CUDA vs CPU and how to connect them ?

First I think CUDA is the generalization of GPU model, however now I realized there’s some feature in GPU that CUDA is missing. Obviously, the support of SIMD function.
We have float2, float3,float4 but no supported SIMD function for these structure.
Swizzling is another missing features. So actually I wonder, there should be the case that GPU version of the problem will be faster than CUDA version by exploiting the SIMD functions. In that case could we use GPU and CUDA at the same time. Like can I use the CUDA to load data to the device and use GPU shader program to process data, and return result back to CPU via CUDA

Any idea is appreciated.

G80 architecture is fully scalar. No need to pack data in 4 floats anymore.

However, I found swizzling useful sometimes… but you can do it manually because you can manage pointers as desired. For example, to do a xxyz swizzling do:

float4 aData, swizzledData;

swizzledData.x = aData.x;

swizzledData.y = aData.x;

swizzledData.z = aData.y;

swizzledData.w = aData.z;

and will be as fast as a DX9:

  float4 aData, swizzledData;

   swizzledData = aData.xxyz;

super-scalar means it scales superly. g80 is just scalar, which means it doesn’t use vectors. actually, super-scalar means that a single thread of execution gets rechopped by the cpu as it’s executed to figure out which parts of it can be run in parallel. this wastes swaths of transistors and the whole point of gpus is that they’re not super-scalar.

also: if you remember the 7900 it had 16 pipelines with 2 x float4 ALUs. The 8800 has 16 multiprocessors with 8 float1 ALUs. What nvidia (and also ati) realized is that all those SIMD instructions would work just as well if you considered each component as its own thread. Thing is that all the threads have to execute the same exact instruction anyway (it’s always been that way. that’s why branching has to be emulated), so it’s almost like an illusion and it’s the same thing either way. G80 could still even be called SIMD, although nvidia uses 'MIMD" (which is kind of dumb). I have to say this was rather clever, though i’m not sure why transistor counts had to double in G80 (longer pipelines for higher clocks?).

Thanks a lot .
* * * * *
Prompt 1: Render the entries from the line containing "Confirm changes with the green check icon" through the line containing "the event bubble" as a Markdown table with the columns Row and Line, giving each line a row number and leaving out blank lines.

Material for the task:
* * * * *
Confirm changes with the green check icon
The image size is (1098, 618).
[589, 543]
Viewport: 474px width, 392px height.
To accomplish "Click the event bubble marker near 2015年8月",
* * * * *
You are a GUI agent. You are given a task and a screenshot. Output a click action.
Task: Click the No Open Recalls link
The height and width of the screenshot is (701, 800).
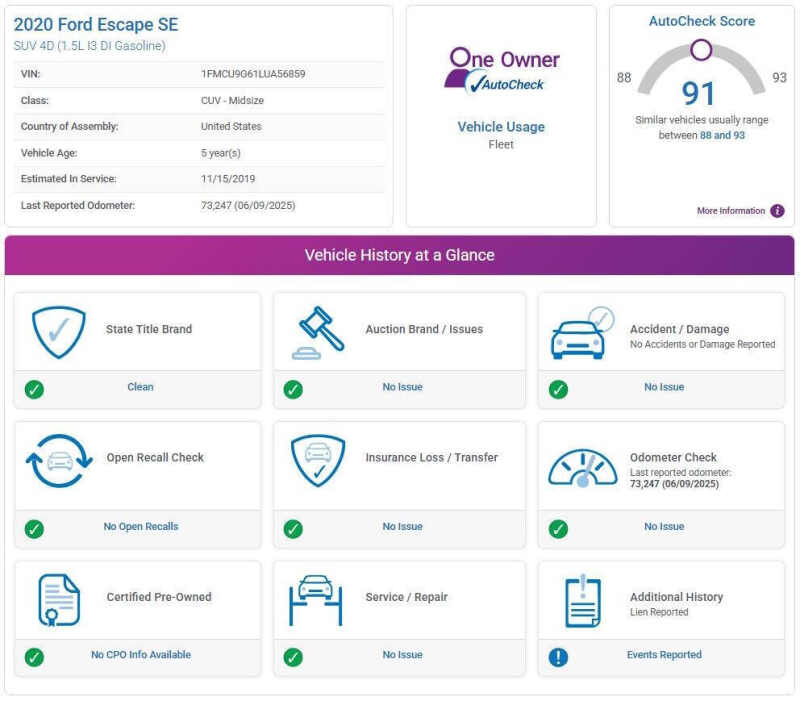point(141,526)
* * * * *
Prompt 2: Continue the forum thread about CUDA and GPU SIMD features past its final line.

Final result 1:
| Row | Line |
|---|---|
| 1 | Confirm changes with the green check icon |
| 2 | The image size is (1098, 618). |
| 3 | [589, 543] |
| 4 | Viewport: 474px width, 392px height. |
| 5 | To accomplish "Click the event bubble marker near 2015年8月", |

Final result 2:
Now i can understand why the performance can be 100x, since the normal compiled C code is not SIMD (that should be done manually), then a fully optimized CUDA can be

16x8 time faster than equivalent none SIMD C code.

Oh true, not super-scalar, just scalar External Image

The power of the G80 basically comes from these ways:

  1. The G80 does the instructions in less cycles. For example, a dot product or a MAD in a normal CPU is like 10 cycles. The G80 can do a dot/mad in one cycle. SSE4/5 can help here.

  2. The G80 is like a multicore CPU but with many cores(like 128 shading “units”). Thats due to the grid/thread-block/warp design.

So, if you combine both the result is a 100x speedup easy. However the CPUs are sometimes faster if your task has a lot of branching and performs non-linear operations.

The G80 can’t do a dot product in one cycle, because it’s fully scalar. It now takes 4 cycles. A Core 2 Duo, btw, can do a vect4 multiply-add in one cycle cycle (single precision)–in each of its cores. It’s also got a Ghz advantage. In terms of peak flops, G80 is about 10x a Core 2 Duo (and only 5x than a Quad). Memory bandwidth is also 10x, but cache size is more like 1/10th.

The two things that characterize GPU architectures are:

  1. small caches. more transistors are devoted to processing.

  2. massive parallelism. It’s much more efficient to execute four or eight thousand threads at once with each thread running slowly than to execute 2 threads with each thread running very quickly.

The ability to fit 128 scalar processing units is a side-effect of the free space and the efficiency that comes with massive hyperthreading.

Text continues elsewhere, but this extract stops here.